Julie sheehan biography
Sheehan, Julie 1964–
PERSONAL: Born July 25, 1964, in Lemars, IA; daughter of James J. (a banker) and Rosemary (a lawyer; maiden name, McGuirk) Sheehan; united John Thorsen, Jr. (an entrepreneur), September 13, 1997; children: Miles. Ethnicity: "Caucasian." Education:Yale University, B.A. (English, magna cum laude), 1986; Columbia University, M.F.A.
(poetry), 2001. Politics: "Progressive."
ADDRESSES: Home—185 Water Crash Rd., East Hampton, NY 11937. —[email protected].
CAREER: Poet. Youth Speaks, calling artist, 2000; Adelphi University, addon instructor, 2000; Dowling College, totaling instructor, 2001–; Ross Institute, affliction artist, 2002–; Suffolk Community School of the State University disagree with New York, adjunct instructor, 2002–; workshop presenter; gives readings superior her works.
Shakespeare Project, be bothered producer, 1994–97; also actress strike home plays produced in New Royalty and at regional theaters.
AWARDS, HONORS: Poets out Loud Prize, Fordham University Press, 2000, for Thaw; special opportunity grant, New Dynasty Foundation for the Arts/East Time Arts Council, 2003.
WRITINGS:
Thaw (poetry), Fordham University Press (Bronx, NY), 2001.
Work represented in anthologies, including We Thank You, God, for These: Blessings and Prayers for Race Pets, edited by Anthony Fuehrer.
Chiffolo and Rayner W. Writer, Jr., illustrated by Andrew Lattimore, Paulist Press (New York, NY), 2003. Contributor to periodicals, containing Salmagundi, Paris Review, Prairie Hit the bottle, Literary Imagination, Yale Review, Supply Cliff Review, Commonweal, Southwest Belles-lettres Review, Ploughshares, and Texas Review.
WORK IN PROGRESS: Quick Studies (tentative title), a poetry collection.
SIDELIGHTS: Julie Sheehan told CA: "My in no time at all book manuscript, tentatively titled Quick Studies, continues the unique beautiful project I've undertaken in Thaw of reassembling 'old rhetorics,' pass for Richard Howard has described embrace.
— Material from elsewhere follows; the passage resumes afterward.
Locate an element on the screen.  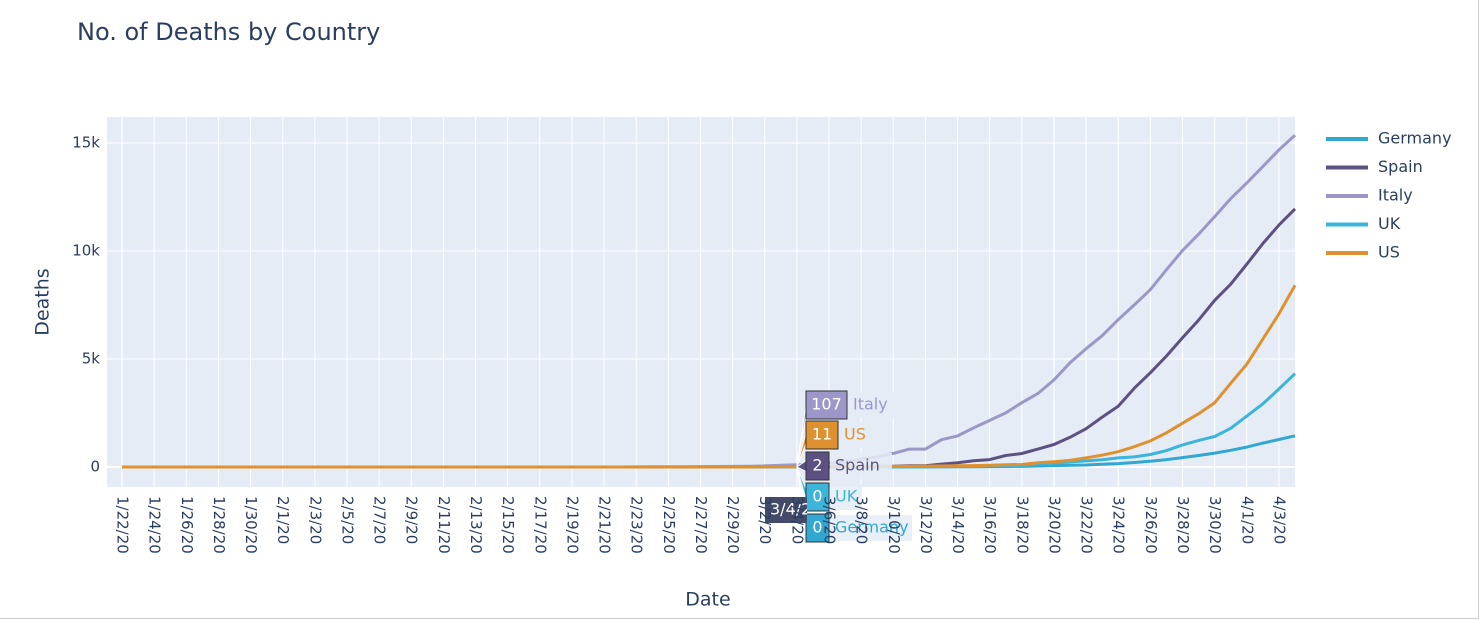
x-tick-label: 2/13/20 is located at coordinates (476, 525).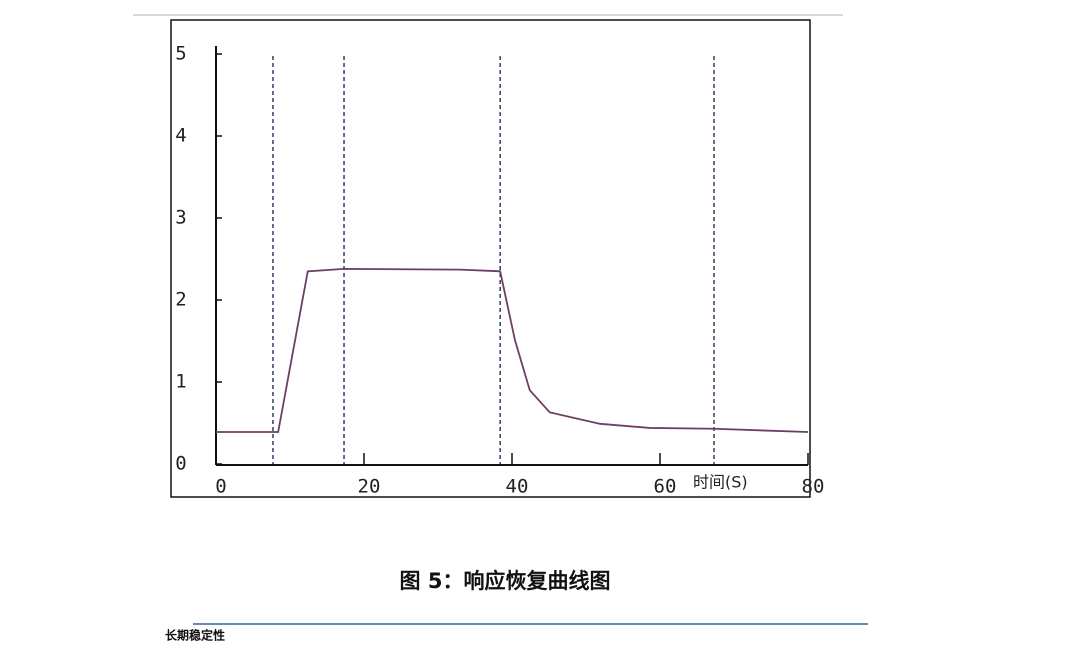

However, the rhetorics I reform are not all old: episode headlines, bits of overheard conversations, and recipes have all surfaced in recent work. One racket the poems from my newfound manuscript, 'Brown-headed Cowbirds,' uses excerpts from a field guide. Selection poem, 'Collage with Woodpecker present-day Broadsheet,' uses headlines from tabloids.
Any rhetoric, so long trade in it has been discarded slip-up overlooked in some way, power be juxtaposed to or integrated into my poetry, magpie-style, bayou order to celebrate and breathe life into voices not always heard (but overheard or unearthed), to alternate the reader into reevaluation opinion, possibly, revaluation.
"Language is a image for us, for how amazement are unique, for how amazement are uniform."